Altın Alacaklar İçin Yeni Strateji Zamanı
Güvenlik risklerinin azalması, barış vizyonunun güç kazanması ve merkez bankalarının artan talepleri, altını artık kriz anlarının değil istikrarlı büyümenin yapı taşı haline getiriyor.
Türkiye'de güvenlik risklerinin azalması ve çatışmasızlık vizyonunun küresel ölçekte destek bulması, yatırımcıların altın ve döviz piyasalarına bakışını kökten değiştiriyor. Demaş A.Ş. Yönetim Kurulu Başkanı Ahmet Cumhur Kitiş, "Terörsüz Türkiye, ekonomik potansiyelin yeniden inşası için tarihi fırsat sunuyor. Bu da gram altın fiyatlarını TL bazında baskılayabilir" diyerek altının geleceğine dair dikkat çeken açıklamalarda bulundu.
"Altın fiyatı TL bazında yatay seyredebilir"
Kitiş, uzun yıllardır savunma ve güvenlik harcamalarına yönlendirilen kaynakların, barış ortamında üretim ve teknolojiye kayabileceğini belirterek, şu değerlendirmede bulundu:
"Cari açık azalır, döviz kuru istikrar kazanır. Altın fiyatı ise TL bazında yatay seyre girebilir. Küresel çatışmasızlık; enerji maliyetlerini düşürür, yatırım ortamını güçlendirir. Altın artık kriz değil, istikrar döneminin yapı taşı olabilir."

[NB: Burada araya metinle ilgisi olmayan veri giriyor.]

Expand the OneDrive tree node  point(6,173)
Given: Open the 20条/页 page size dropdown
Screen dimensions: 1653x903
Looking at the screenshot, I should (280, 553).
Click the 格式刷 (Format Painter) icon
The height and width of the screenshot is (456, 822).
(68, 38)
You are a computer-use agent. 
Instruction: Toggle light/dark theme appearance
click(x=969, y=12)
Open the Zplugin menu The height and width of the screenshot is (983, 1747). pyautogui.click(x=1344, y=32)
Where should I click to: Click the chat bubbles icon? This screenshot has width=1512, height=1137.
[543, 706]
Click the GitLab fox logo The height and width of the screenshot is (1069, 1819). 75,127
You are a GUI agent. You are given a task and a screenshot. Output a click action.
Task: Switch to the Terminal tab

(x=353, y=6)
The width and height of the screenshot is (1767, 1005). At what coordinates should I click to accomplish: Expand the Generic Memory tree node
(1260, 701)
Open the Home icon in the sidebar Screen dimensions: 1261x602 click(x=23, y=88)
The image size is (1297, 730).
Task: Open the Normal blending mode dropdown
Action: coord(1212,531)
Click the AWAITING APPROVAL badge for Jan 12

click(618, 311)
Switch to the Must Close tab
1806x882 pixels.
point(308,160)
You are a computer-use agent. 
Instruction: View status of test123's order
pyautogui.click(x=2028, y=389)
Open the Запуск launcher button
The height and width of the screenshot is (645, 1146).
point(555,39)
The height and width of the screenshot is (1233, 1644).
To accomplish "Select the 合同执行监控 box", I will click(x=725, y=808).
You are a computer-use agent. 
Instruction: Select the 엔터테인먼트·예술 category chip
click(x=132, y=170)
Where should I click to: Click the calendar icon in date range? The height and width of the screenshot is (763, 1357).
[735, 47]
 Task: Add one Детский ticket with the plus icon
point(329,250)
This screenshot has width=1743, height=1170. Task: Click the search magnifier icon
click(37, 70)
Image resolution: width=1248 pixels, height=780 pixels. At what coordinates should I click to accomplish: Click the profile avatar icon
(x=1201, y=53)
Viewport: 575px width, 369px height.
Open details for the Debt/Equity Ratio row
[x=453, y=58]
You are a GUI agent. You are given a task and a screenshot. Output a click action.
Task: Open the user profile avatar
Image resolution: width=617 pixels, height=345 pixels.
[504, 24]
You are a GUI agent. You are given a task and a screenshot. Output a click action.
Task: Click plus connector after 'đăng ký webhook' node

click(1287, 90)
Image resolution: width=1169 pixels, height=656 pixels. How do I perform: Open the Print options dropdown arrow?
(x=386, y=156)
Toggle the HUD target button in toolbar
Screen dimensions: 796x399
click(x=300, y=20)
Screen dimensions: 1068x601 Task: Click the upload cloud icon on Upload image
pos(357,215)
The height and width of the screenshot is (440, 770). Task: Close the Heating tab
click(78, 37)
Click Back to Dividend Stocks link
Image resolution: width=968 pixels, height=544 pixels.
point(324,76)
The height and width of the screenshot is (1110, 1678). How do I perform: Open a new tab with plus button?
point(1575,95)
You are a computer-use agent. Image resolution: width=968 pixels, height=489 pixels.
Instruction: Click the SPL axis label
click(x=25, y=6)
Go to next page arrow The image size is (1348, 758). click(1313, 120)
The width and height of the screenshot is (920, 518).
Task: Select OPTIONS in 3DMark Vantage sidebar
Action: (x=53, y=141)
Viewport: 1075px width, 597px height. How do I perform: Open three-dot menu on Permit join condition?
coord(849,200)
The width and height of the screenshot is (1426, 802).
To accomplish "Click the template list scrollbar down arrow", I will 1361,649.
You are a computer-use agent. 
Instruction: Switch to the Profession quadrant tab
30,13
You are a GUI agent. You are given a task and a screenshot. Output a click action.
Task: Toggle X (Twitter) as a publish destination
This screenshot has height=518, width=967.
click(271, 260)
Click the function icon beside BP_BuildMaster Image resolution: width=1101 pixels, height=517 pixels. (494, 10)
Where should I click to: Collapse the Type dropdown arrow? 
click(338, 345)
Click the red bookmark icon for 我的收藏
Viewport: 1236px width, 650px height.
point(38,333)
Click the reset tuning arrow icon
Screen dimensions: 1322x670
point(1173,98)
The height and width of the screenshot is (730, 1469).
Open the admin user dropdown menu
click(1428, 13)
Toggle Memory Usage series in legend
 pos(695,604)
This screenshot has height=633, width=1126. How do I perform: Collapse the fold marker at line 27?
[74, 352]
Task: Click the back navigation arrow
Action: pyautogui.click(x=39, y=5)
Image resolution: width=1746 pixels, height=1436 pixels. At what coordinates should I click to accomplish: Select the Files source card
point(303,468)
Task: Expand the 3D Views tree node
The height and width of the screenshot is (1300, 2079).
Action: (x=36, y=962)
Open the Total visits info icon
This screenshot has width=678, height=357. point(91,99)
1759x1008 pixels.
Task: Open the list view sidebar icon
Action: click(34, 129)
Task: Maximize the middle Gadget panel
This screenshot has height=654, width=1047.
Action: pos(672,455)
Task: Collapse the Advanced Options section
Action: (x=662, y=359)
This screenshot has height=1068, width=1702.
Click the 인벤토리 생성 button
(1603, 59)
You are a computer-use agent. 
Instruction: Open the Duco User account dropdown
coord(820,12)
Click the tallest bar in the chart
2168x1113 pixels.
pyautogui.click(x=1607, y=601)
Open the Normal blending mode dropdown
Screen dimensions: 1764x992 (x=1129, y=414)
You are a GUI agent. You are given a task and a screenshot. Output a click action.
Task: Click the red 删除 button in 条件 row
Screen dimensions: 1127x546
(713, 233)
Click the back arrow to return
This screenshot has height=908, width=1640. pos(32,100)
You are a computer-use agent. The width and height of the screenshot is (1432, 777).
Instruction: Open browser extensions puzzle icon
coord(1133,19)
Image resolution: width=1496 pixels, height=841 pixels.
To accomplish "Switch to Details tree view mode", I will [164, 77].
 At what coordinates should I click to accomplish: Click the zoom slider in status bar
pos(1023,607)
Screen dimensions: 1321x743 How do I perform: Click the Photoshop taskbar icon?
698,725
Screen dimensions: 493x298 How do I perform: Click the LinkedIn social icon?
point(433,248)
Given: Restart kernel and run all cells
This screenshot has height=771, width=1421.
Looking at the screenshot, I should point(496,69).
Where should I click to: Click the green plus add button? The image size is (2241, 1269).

Özellikle Orta Doğu, Ukrayna ve Güney Çin Denizi gibi bölgelerdeki jeopolitik gerilimlerin azalmasının, küresel ekonomi için yeni bir başlangıç olacağını vurgulayan Kitiş, bu sürecin altının rolünü de dönüştüreceğini ifade etti.
Fiziki altına stratejik yönelim artıyor
Ahmet Cumhur Kitiş, altının artık sadece kriz dönemlerinde değil, sakinlik dönemlerinde de bilinçli yatırımın simgesi haline geldiğini belirtti. "Çin, Hindistan, Türkiye ve Rusya gibi ülkelerin merkez bankalarının fiziki altın alımları artıyor. Bu da altına olan yönelimin stratejik zemine oturduğunu gösteriyor" diye konuştu.
Elements.visualcapitalist.com verilerine göre, 2024 yılında altın ve petrol fiyatları arasındaki korelasyon bozuldu. Kitiş’e göre bu durum, merkez bankalarının talep yönlü etkisinin altın piyasasında belirleyici olduğunu ortaya koyuyor.
"Altın artık sadece güvenli liman değil"
Royal Mint'in verilerine göre, merkez bankaları 2023 yılında bin 37 ton altın satın aldı. Bu trendin 2024'te de sürdüğünü kaydeden Kitiş, Türkiye’nin bu alım liginde üst sıralarda yer aldığına dikkat çekerek şunları söyledi:
"Altın, sadece güvenli liman değil, aynı zamanda rezerv gücünün göstergesi oldu. Dünya artık dolar merkezli sistemin sınırlarını görüyor. Altın bu noktada bir tercih değil, zorunluluk haline geliyor."
"Altın sakinliğin de göstergesi olacak"
Kitiş, yatırımcının kriz dönemlerinden çıkıp istikrara odaklandığı yeni bir dönemin başladığını ifade ederek, şunları söyledi:
"TL'nin güç kazanması ve küresel risklerin azalması durumunda, gram altın fiyatları TL bazında daha durağan bir yapıya kavuşabilir. Altın artık sadece kriz zamanlarının değil, sakinliğin de göstergesi olacak."
Sakinlik, yatırımcının yeni pusulası olabilir
Ahmet Cumhur Kitiş, değerlendirmelerini şu sözlerle tamamladı:
"Eğer güvenlik tehdidi minimize edilir ve kaynaklar üretime yönlendirilirse, döviz talebi düşer, kur üzerindeki baskı hafifler, cari açık azalır. Bu durum altın fiyatlarını TL bazında yatay tutabilir. Terörsüz Türkiye ve çatışmasız bir dünya, sadece insani değil, ekonomik olarak da en kıymetli yatırımdır."